## Belge bölümü
----------------------------------------

22 Mayıs 2014 Perşembe

bahar temizliği demişken...

İçselleştirip uygulamaya koyulduğum "bahar temizliği"nden, takip ettiğim bloglar da nasibini aldı...
(Bu defaki somut bir temizlik )



Elişi blogumu 2009 da açmıştım... sonra (bir yıl kadar sonra) aynı hesaptan bu blogumu açtım...  Bu bloglarımın öncesinde gezi, edebiyat-sanat, gelibolu gibi alanlarda açmış, bir süre devam ettirip bırakmış olduğum blogspot tabanlı bloglarım da var... ve hatta 2007 ve 2008 yıllarında blogculuğa ilk giriş yaptığım blogcu.comda o bloglarımın belli bir evveliyatları da var...
Ama konumuz bu değil.
2009'dan beri kullandığım bu hesapla takibe aldığım bloglar konumuz...


Öyle çok blog takibe almışım ki... Ve öyle çok blog bu alemden uzaklaşmış, maziye gömülmüş ki... Bazılarını çok severek takip ettiğimi hatırladım... içim burkulmadı desem yalan olur. Eskimiş postlarına tıklarken beynimin saklı odalarından çıkıp gelen anılarıyla, bende bıraktıkları izlerle yaşadığım duygular bambaşka oldu. Bazıları ise tamamen kapanmış... yok olmuş. Çok severek takip ettiklerimin yokluğuna üzüldüğümü hissettim. Gördüm ki internet okyanusunda belli bir blog mezarlığı kıtası var... öyle böyle değil, büyükçe bir kara parçası bu.

Bir de benim, beni takibe alan blogları nezaketen takibe almam gerektiği gibi bir saplantım vardı... İllegal ve ayıp içerikli olanların dışında beni takip eden herkesi takibe alıyordum. İş hayatımla birlikte, satış blogumda bu durum sekteye uğradı ... Ama bu blogum için  hep devam etti. Dolayısıyla haddinden fazla blogu takibe almış oldum. 5 yıl gibi uzun bir sürenin ardından gördüm ki, okyanusun içindeki blog mezarlığının farklı bir izdüşümü de benim kumanda panelimdeki izlediğim bloglar listemde imiş.

Dolayısıyla köklü bir temizlik şarttı.

An itibariyle 285 adet blogu izliyor bulunmaktayım. 2600 civarı blogu tek tek tarayıp ayarlar sekmesinden bilgilerine ulaşarak takipten çıktım. Bloglardaki izleyici gadget ları kaybolmasaydı işim daha kolay olacaktı... Ancak bu uykuda olan bloglar için geçerliydi... yok olmuş olan bloglar için böyle bir şansım yoktu. Silmek istediklerimi kumanda panelimdeki okuma listesine ait ayarlar sekmesine tıklayarak "bu siteyi izlemeyi durdur" butonu ile tek tek sildim. Dediğim gibi, hiç kolay olmadı. Hatta benim gibi zaman fakiri biri için epeyce bir zaman kaybına da yol açtı. Allahtan sabahları çok erken uyanıyorum. Her sabah biraz biraz derken... bu sabah itibariyle  listem fazlalıklardan arınmış, kuş gibi hafiflemiş oldu.

----------------------------------------

## Yazılı görev 1
Bahar temizliği yazısına göre şu soruları yanıtlayın:
(a) Elişi blogu hangi yıl açılmış?
(b) Yazar blogculuğa ilk olarak hangi sitede başlamış?
(c) Temizliğin ardından şu an kaç blog izleniyor?
## Yazılı görev 2
Bahar temizliği yazısını kaldığı yerden sürdürün.

----------------------------------------

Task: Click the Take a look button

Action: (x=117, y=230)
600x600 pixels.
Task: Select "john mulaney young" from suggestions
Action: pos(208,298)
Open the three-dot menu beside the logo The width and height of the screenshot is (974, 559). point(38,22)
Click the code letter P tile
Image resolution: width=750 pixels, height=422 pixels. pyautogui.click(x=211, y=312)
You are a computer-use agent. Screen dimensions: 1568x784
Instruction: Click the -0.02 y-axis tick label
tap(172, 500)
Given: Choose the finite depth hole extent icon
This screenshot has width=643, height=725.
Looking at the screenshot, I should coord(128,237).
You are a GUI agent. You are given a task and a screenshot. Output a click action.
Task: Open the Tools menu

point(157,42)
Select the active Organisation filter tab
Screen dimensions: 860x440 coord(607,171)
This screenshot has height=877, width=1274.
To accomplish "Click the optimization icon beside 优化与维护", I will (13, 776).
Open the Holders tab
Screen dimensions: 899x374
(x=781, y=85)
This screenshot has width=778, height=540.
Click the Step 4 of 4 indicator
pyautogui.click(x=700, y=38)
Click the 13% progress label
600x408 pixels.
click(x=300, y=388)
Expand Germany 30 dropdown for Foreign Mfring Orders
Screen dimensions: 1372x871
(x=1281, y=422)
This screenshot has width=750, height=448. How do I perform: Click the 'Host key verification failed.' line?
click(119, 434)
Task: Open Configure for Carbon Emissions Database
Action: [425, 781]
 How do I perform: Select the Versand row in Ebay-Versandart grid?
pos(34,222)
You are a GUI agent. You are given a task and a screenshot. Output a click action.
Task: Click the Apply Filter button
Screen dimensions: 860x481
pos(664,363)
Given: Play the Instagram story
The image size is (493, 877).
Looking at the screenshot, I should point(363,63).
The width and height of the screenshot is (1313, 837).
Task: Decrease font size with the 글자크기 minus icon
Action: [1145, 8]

----------------------------------------

## Alıştırma sonucu 1
(a) 2009
(b) blogcu.com
(c) 285

## Alıştırma sonucu 2
Güzel olan şu ki... kumanda panelimdeki blogları okumak istediğimde blog ıskaladığım olmuyor artık. Sayı az olduğu için iki gün kumanda panelimi açmamış olsam dahi "daha fazlasını göster" butonuna tıklayarak son güncellemelere yetişmiş olabiliyorum.


"Belki bir gün yeniden bir post girer, beni mutlu eder", diye düşündüğüm çooook derin uykulardaki bir kaç blogu takipten çıkmaya ise gönlüm razı gelmedi. Bir sürpriz yapıp en canlı, en neşeli halleriyle yine blog dünyasında yer alacakları günü dileyerek... uyumalarını ve bir gün uyanıp beni mutlu etmelerini sabırla bekleyeceğim. :)

Bazen blog yazmaya devam etmek ya da etmemek üzerine düşündüğüm anlar olmuyor değil. En çok kendim için yazdığımdan sanırım, devam etmemek gibi bir düşünce henüz aklımı çel(e)medi bugüne dek. Ayrıca bloguma ve blog takipçilerime çok fazla anlam yüklemediğimden, çok fazla beklenti içinde de değilim. Bir gün -gerekirse- dışarıya kapatıp... salt kendim ve geleceğe kalacak notlarım için yazmaya devam edebilirim.

Şimdilik  her zamanki gibi...


İçimden nasıl geliyorsa... 

Amaaaa....
Kendim için yazarken başkalarının da hassasiyetlerini dikkate alarak... nezaketi elden bırakmadan... 

Hazır klavye elimin altında belli bir kitlenin gözü de üzerimdeyken... şuna buna çemkireyim, şuna buna laf sokuşturayım, aman şunu da küçümseyip kendimi yücelteyim, şunu da aptal kendimi de pek akıllı ilan edeyim gafletine düşmeden... akıl satmadan... vicdan bezirganlığı yapmadan... akmadan... kokmadan... kokuşmadan... 


"Öylesine, kendi halinde bir günlük" tanımına özüyle de uyarak...  

Sahtesiz... amaçsız... alt ve art niyetsiz...
Eşitlikçi... iyimser... humanist... 
Öz-gür-lük-çü.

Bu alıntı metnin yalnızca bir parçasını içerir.